**Document excerpt**
↓

If you don't clear the variable, then yes, this will throw an exception.
Setting it to null is the correct way.
The GC forcing produces the same error condition. The fs variable is
retaining a no longer valid reference? Seems the Close() method
"should" null the variable?

No, it should not, and cannot.

Close() does not free the memory allocated to the object. What Close()
and Dispose() (of IDisposable, you should look it up) does is to close
unmanaged resources, like file handles, tcp/ip connection handles, etc.

The memory allocated to the object is still allocated, still referenced
by your variable.

However, the object has specific safeguards in place that will throw an
exception if you try to use properties or methods that needs the file to
still be open.

If you need to use the variable itself to tell the rest of the program
wether you have the file or not, clear it, like you've shown.

Close or Dispose does not null the variable because they simply don't
have access to the variable.
Does programmatically setting fs = null create a memory leak? I am
concerned the GarbageCollector uses the reference and by nulling it I
am creating a problem?

No, it does not.

The garbage collector will always be able to find all the objects. It is
on the other hand the lack of live references to allocated memory that
the garbage collector figures out what to collect.

A live reference is not necessarily a variable holding a reference to
the memory. The variable also has still have a life, otherwise the
garbage collector may still collect the memory.
 
T

Tom

Thank you Lasse Karlsen!!

I am less concerned about an error being in my code ... but still a
bit confused about understanding the inner workings of
GarbageCollection. I'm looking for a good list of the top 20 or so
most common causes of memory leaks in the C# environment.

The "Stream.Close Method" documentation states: "Closes the current
stream and releases any resources (such as sockets and file handles)
associated with the current stream."

I considered the memory a "resource" that would be freed but I have no
supporting evidence for this thought. :( The bridging between managed
and unmanaged components is certainly confusing. In my mind I thought
that if part of the component was unmanaged ... then all of it was?
Now, with your explanation, I am trying to accept that system level
buffers are also "managed" when they are created within the .Net
environment?

I am use to unmanaged malloc(), free(), fclose() and _fcloseall(). I
guess I should think of the .Net File.OpenRead() as a method that
creates a "partially" managed object?

↑

**Record set**
↓

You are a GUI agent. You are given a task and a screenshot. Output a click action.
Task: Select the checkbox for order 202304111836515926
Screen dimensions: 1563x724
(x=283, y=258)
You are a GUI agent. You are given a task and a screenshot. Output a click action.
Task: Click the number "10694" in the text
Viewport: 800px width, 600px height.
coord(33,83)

↑
↓

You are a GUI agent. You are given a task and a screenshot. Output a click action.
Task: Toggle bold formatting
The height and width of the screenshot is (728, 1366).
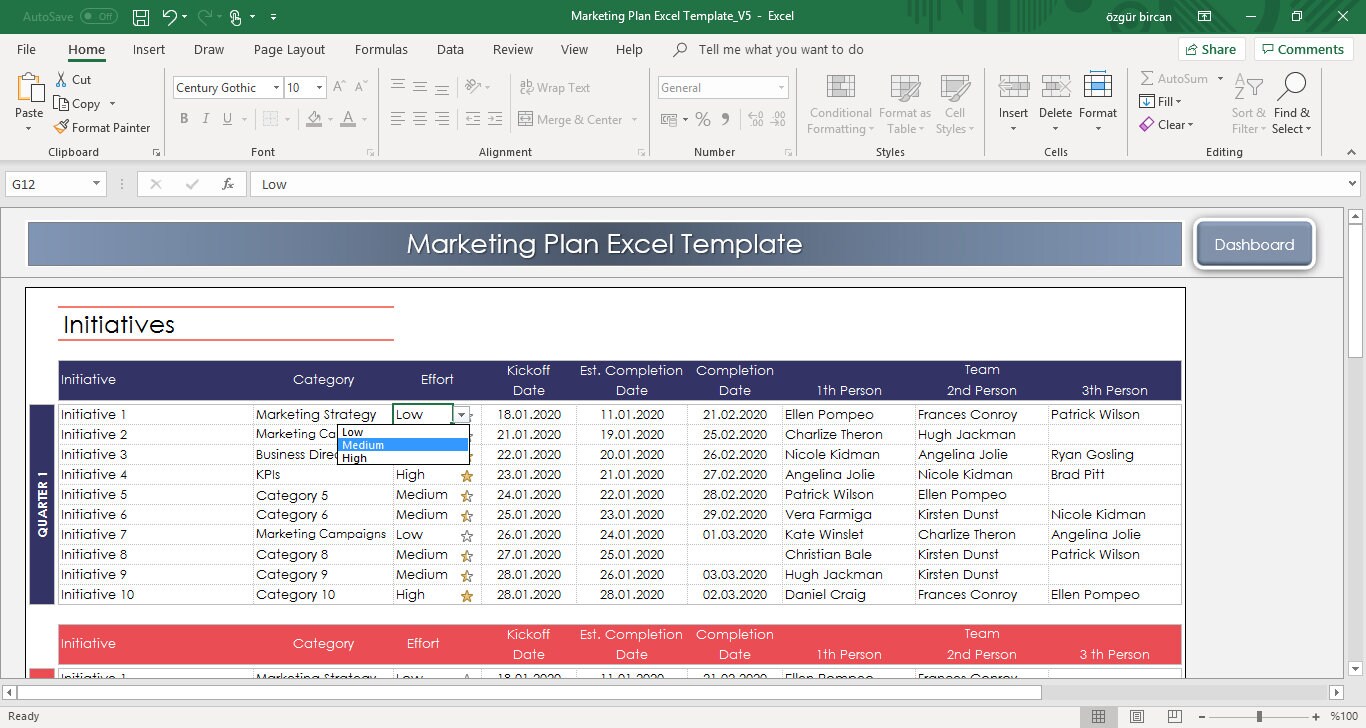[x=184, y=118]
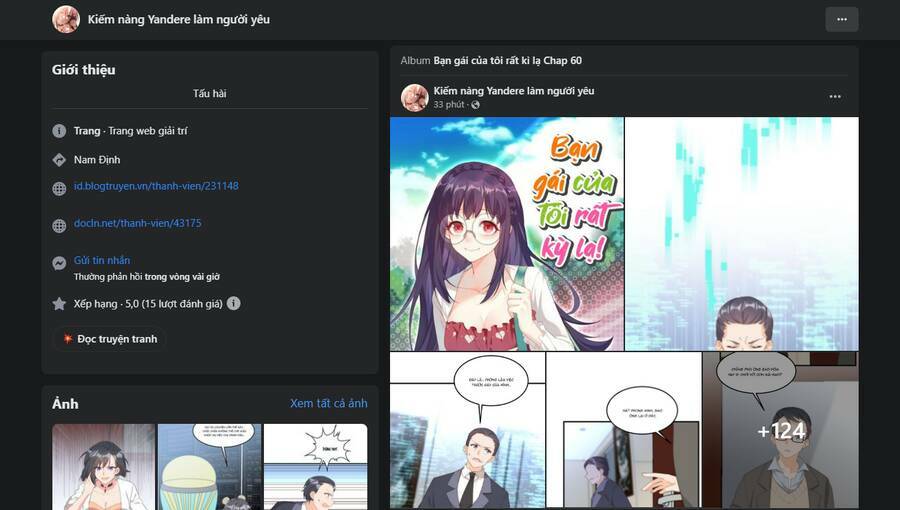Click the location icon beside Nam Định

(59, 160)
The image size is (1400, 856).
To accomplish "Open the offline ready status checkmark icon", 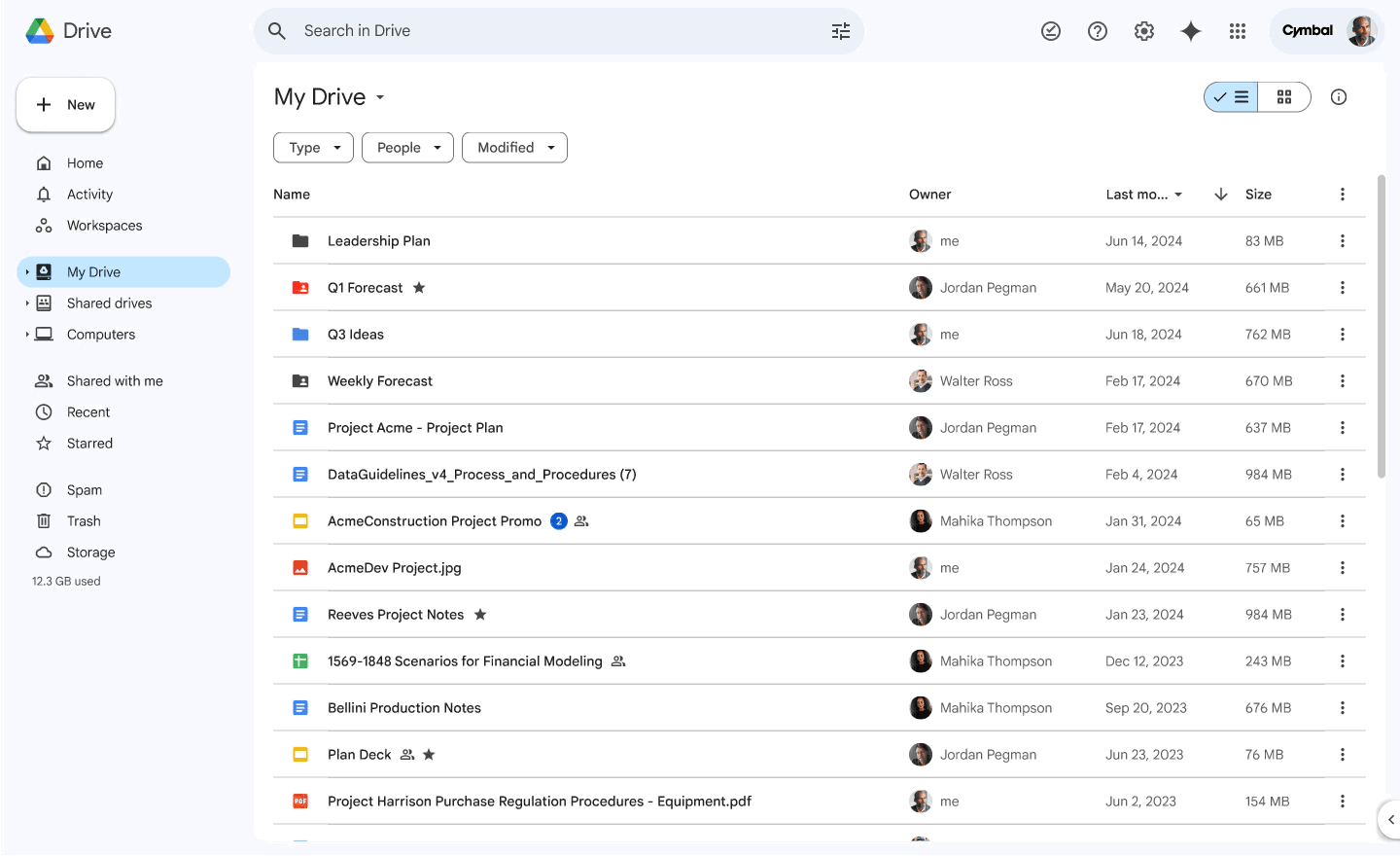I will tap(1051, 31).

↑
↓

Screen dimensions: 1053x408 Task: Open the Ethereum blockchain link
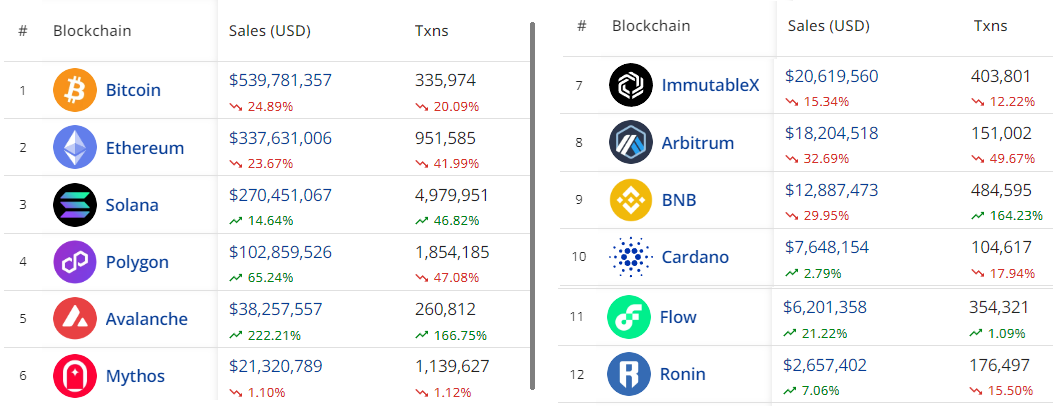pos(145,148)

↑

**Request**
Copy, word for word, the part of the forum thread on C# file streams that begins with the words containing "I considered the" and ends with "environment?".

**Result for this task**
I considered the memory a "resource" that would be freed but I have no
supporting evidence for this thought. :( The bridging between managed
and unmanaged components is certainly confusing. In my mind I thought
that if part of the component was unmanaged ... then all of it was?
Now, with your explanation, I am trying to accept that system level
buffers are also "managed" when they are created within the .Net
environment?